Let's face it. Nobody likes bullies.
But there we are, struggling against various forms of bullying on a daily basis. Yes, bullies may not be in the form of physical human beings. How about inflation and the rising cost of living? How about facing the sudden downpour in the middle of a nice afternoon picnic? Nobody likes being cowered into something or somewhere without choice. Yet it is how the world operates. With a push, there's a reaction. Even if one may sustain abuse in silence, there's always a threshold.
But who exactly are the bullies and victims?

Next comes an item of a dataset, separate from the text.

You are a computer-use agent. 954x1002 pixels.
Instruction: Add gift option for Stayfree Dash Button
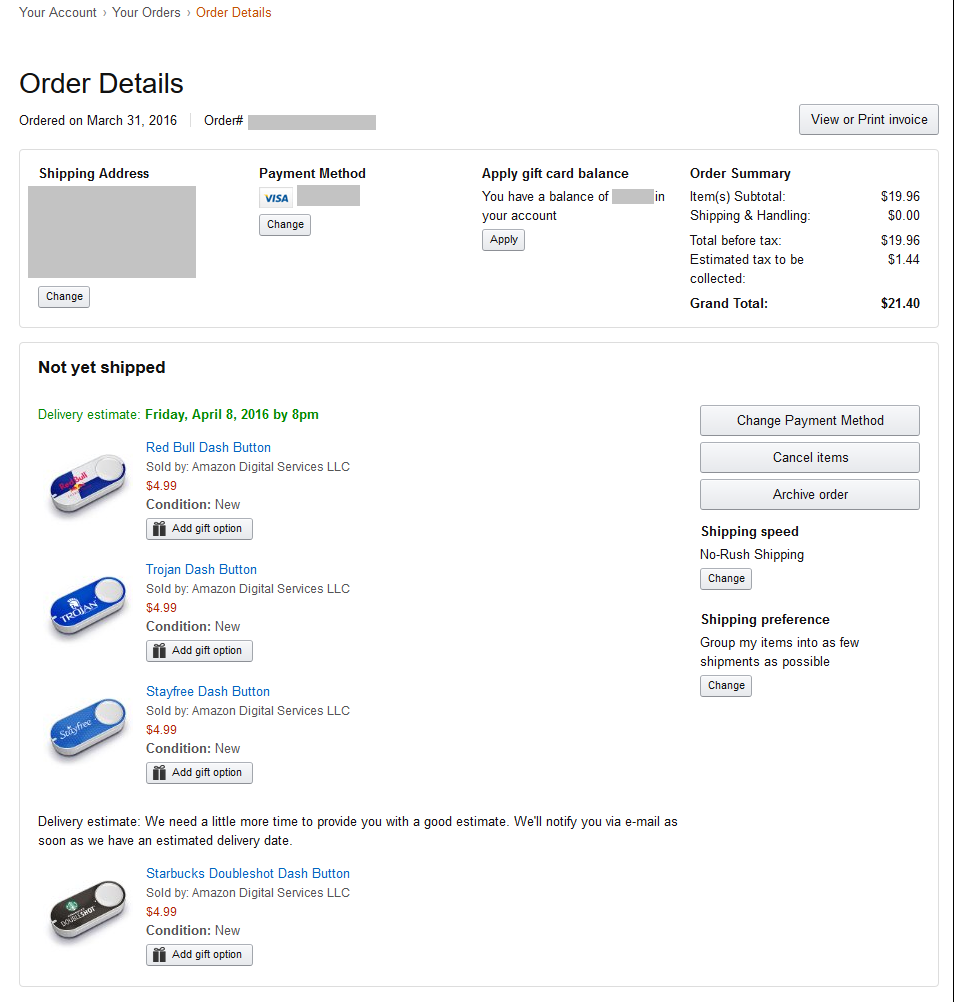point(200,773)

Chris Shimojima (of Madeleine Zabel fame) has the full intentions of depicting an angle towards the subject matter. Nobody likes to be the aggressor for no apparent reason, but of course there might be minor exceptions where pure evil breeds. Everyone likes being adored and appreciated, everyone enjoys being well-liked and, even better, being popular among friends. But it's never easy being one. Some work real hard towards achieving it while others had a natural talent and make it appear all so simple.
JT, the protagonist (or antagonist, depending on how you perceive it) instilled a negative vibe right from the beginning. The short film opened with a random scene where JT instructed his friends to label him "badass". A sense of arrogance with a tint of desperateness was evident, in a way where probably no viewers would take a liking to him.
But the mood set in by the dense music arranged by Cheryl Krugel-Lee kicked affairs off in a melancholic tone and it subsequently rendered the viewers a reason to believe that there's something wrong with JT. Through some erratic jump cuts depicting JT's inner self, it evoked a sense of progressive dire that built up to an inevitable conflict in the climax. That very climax would make or break your perspective of JT, depending upon how much you relate yourself to him.
It's my second time viewing Shimojima's work and I've to add that the short films thus far had given him great opportunities to tinker about in terms of style and direction. One trait that I'd managed to pick up was his interest in talkies - conversations.
JT vs the Good Guys had adopted an atmospheric style fueled impressively well by the music and cinematography (by Garrett Hardy Davis), but Shimojima nevertheless allowed the characters to mingle among themselves naturally with seemingly no leash on their dialogues. To be honest, I had expected monologues for a genre like this. But it was a pleasant surprise.
There were a few well-composed visuals of the surrounding scenery that added a lot of value to the production, which were soothing to both the eyes and mood. On a side note (sorry for being picky!), there's moments where the focus went soft and the hunting gave slight amount of distraction (which was amplified for me as I viewed it in full screen on a big screen).
Technically, JT vs the Good Guys was a much desired improvement over Shimojima's previous short Madeleine Zabel (but I must add that they were 2 different genres) in terms of cinematic look and feel. With an acute angle on bullying, this makes for a worthy 12 minutes viewing (which you can view in the player embedded below).
Looking very forward to Shimojima's next project!